TASK PROMPT -> Take the data below and filter it for lines containing the word "results"; show each line found.
┌─ INPUT MATERIAL
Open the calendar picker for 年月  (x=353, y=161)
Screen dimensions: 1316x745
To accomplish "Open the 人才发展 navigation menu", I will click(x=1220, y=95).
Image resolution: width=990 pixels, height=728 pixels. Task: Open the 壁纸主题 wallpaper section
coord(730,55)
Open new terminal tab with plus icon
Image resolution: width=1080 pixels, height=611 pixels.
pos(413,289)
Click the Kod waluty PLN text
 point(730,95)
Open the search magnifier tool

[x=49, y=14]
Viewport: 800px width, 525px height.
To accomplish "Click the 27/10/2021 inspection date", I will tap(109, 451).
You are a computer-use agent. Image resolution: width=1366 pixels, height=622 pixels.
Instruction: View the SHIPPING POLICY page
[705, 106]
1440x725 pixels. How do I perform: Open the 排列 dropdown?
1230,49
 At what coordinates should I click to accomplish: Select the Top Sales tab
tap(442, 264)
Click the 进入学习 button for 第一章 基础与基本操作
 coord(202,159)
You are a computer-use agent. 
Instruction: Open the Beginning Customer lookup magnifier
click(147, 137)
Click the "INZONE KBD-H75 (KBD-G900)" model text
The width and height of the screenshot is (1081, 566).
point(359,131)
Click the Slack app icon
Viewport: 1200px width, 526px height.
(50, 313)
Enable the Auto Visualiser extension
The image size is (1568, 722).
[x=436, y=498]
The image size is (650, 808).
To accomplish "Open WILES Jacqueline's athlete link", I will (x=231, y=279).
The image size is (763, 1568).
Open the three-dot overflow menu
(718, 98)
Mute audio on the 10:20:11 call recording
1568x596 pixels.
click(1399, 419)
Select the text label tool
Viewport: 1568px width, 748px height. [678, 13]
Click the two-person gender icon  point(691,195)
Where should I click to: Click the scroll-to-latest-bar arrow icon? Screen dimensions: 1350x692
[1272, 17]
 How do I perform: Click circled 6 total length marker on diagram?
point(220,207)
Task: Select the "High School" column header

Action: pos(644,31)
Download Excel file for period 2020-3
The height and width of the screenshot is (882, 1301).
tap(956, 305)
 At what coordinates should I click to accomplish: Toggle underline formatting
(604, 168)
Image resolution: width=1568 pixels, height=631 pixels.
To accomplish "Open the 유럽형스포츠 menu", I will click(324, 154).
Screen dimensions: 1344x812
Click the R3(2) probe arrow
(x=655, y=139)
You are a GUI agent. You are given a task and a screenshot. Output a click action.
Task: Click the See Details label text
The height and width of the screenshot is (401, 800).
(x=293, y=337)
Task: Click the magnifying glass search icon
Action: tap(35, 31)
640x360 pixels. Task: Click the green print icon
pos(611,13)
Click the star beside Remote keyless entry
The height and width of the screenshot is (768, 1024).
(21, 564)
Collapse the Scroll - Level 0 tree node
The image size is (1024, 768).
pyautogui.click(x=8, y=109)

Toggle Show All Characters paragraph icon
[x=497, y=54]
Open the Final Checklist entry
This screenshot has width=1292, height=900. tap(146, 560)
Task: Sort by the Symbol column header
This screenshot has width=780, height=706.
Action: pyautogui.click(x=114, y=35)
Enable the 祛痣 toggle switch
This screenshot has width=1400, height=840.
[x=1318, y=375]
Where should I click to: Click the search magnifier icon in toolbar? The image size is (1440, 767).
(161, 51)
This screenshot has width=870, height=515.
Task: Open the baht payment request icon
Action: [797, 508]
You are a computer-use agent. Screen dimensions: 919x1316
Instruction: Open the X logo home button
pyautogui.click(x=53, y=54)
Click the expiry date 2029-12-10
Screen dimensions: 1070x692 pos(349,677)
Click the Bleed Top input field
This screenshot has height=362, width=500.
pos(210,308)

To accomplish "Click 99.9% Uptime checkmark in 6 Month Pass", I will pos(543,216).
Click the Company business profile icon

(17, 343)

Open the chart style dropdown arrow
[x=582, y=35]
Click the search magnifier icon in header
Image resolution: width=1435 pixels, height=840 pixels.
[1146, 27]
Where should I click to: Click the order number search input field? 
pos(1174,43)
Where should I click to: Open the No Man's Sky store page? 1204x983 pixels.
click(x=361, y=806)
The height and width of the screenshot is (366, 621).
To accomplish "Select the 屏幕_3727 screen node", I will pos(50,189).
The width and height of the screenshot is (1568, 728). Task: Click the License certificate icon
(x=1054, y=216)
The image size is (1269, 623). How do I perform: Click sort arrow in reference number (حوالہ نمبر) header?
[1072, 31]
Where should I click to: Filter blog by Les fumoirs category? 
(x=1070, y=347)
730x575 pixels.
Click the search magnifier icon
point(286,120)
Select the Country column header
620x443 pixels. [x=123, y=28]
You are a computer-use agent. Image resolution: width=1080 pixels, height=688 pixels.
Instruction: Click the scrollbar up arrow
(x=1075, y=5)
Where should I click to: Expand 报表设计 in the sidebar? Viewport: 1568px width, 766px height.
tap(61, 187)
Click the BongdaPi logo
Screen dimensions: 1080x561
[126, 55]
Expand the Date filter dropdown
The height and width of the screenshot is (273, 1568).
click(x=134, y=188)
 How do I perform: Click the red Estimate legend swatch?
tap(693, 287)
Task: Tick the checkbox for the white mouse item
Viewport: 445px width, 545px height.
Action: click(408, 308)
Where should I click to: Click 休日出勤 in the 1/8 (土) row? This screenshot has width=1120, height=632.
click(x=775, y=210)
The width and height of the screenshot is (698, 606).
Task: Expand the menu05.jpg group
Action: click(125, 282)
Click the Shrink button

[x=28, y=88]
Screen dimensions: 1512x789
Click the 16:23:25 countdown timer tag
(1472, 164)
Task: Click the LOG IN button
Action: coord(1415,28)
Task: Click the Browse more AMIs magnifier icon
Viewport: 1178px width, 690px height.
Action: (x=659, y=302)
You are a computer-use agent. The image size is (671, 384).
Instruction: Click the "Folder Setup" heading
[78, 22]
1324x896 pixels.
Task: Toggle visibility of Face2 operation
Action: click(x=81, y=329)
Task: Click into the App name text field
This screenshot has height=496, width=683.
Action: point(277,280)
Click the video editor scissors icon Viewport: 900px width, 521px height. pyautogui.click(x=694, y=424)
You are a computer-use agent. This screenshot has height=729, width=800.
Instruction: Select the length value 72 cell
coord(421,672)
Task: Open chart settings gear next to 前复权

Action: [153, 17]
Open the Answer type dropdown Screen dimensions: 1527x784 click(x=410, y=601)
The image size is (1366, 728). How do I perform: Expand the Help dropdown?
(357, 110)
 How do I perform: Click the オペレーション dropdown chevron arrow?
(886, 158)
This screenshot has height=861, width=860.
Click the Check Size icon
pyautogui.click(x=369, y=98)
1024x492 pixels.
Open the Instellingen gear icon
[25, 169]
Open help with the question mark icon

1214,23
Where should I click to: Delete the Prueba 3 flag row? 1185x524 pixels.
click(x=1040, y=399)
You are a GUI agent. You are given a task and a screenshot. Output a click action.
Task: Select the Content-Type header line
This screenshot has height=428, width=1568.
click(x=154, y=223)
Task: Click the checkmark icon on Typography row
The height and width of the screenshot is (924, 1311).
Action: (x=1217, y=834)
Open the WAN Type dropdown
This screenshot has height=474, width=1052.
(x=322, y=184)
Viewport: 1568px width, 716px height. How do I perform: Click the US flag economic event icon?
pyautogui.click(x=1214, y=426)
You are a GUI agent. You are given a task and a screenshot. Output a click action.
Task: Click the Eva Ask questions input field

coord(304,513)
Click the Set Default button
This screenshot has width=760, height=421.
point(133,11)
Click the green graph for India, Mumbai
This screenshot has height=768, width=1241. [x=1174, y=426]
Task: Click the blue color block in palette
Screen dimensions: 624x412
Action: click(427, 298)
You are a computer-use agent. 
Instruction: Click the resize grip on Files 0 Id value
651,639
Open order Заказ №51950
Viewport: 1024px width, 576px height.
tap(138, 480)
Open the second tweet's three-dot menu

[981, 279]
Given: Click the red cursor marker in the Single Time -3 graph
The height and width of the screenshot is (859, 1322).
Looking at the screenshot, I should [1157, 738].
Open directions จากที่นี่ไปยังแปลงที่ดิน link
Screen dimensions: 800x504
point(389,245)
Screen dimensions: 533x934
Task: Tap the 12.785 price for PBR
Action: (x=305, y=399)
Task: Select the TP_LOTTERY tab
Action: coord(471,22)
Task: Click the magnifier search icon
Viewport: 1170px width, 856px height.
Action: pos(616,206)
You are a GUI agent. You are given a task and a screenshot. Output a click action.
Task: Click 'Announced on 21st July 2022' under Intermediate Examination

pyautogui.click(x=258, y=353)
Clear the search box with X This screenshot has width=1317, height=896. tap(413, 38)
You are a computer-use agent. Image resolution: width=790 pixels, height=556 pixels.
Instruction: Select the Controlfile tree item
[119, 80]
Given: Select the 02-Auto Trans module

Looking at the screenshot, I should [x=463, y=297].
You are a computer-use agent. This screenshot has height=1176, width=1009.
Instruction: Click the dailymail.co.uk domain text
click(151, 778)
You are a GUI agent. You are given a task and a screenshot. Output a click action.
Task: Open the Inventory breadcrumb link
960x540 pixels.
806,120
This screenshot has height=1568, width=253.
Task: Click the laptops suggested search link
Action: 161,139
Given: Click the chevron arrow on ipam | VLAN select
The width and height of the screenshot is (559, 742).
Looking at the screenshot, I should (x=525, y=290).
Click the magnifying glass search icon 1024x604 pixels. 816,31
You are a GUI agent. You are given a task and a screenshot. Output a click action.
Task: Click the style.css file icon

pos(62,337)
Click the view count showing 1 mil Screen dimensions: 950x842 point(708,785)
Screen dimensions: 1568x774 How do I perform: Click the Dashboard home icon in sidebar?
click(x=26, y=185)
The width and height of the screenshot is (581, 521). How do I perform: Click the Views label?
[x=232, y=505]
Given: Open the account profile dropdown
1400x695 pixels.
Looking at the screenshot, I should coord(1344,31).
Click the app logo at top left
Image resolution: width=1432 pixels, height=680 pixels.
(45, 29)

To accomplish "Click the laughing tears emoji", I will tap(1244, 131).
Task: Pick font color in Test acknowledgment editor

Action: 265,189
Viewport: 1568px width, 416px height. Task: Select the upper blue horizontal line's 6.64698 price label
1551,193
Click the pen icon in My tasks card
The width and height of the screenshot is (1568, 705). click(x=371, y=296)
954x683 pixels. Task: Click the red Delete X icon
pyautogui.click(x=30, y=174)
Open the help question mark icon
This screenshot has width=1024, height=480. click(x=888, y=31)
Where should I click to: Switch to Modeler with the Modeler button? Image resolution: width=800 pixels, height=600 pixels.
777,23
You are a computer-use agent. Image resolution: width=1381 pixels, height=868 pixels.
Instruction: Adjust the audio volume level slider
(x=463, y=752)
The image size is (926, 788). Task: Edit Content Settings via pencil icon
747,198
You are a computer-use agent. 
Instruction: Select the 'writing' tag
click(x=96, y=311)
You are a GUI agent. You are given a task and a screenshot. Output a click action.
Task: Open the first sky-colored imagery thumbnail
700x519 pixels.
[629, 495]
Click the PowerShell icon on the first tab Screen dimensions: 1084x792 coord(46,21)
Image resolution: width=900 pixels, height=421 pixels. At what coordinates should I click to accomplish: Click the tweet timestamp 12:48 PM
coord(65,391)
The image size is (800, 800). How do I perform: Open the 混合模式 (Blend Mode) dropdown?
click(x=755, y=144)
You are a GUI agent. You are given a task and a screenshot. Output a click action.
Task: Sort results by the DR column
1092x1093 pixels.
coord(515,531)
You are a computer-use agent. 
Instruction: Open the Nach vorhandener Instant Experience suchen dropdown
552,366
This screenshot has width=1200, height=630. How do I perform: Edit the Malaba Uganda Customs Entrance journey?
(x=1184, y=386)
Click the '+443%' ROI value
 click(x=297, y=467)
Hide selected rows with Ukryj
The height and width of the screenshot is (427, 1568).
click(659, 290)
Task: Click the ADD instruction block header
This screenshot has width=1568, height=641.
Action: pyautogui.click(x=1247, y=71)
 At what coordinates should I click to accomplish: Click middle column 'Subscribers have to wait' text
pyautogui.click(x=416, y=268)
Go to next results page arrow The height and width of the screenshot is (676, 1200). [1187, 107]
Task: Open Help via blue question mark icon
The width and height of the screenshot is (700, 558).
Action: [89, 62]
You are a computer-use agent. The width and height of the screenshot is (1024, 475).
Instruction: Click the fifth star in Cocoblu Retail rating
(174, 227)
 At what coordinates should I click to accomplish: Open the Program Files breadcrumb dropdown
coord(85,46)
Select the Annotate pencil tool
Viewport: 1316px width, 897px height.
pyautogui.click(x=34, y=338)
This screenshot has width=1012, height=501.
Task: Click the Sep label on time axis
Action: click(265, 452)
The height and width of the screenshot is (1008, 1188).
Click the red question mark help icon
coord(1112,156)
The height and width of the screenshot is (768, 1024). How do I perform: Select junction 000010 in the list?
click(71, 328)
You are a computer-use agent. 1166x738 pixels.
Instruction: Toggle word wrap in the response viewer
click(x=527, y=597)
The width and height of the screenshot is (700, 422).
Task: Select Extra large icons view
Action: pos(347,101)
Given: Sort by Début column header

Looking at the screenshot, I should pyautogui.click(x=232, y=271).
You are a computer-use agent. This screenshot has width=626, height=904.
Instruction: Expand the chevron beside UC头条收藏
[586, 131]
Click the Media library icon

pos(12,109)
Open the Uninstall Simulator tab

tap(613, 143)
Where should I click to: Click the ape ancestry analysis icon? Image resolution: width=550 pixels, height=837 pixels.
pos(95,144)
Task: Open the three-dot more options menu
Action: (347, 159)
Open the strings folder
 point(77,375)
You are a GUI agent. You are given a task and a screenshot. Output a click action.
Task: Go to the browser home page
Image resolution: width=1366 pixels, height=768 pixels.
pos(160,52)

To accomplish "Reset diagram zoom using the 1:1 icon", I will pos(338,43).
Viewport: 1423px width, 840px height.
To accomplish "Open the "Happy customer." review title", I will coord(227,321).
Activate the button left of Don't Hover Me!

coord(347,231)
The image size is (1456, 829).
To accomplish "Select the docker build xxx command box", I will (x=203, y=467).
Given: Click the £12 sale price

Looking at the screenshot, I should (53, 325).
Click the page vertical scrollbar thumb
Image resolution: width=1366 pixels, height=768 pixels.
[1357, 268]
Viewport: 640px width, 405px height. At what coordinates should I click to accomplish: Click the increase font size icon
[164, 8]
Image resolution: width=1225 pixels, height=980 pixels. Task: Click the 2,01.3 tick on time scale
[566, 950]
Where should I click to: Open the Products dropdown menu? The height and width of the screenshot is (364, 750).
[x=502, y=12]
└─
OUTPUT ->
Task: Sort results by the DR column
Go to next results page arrow The height and width of the screenshot is (676, 1200). [1187, 107]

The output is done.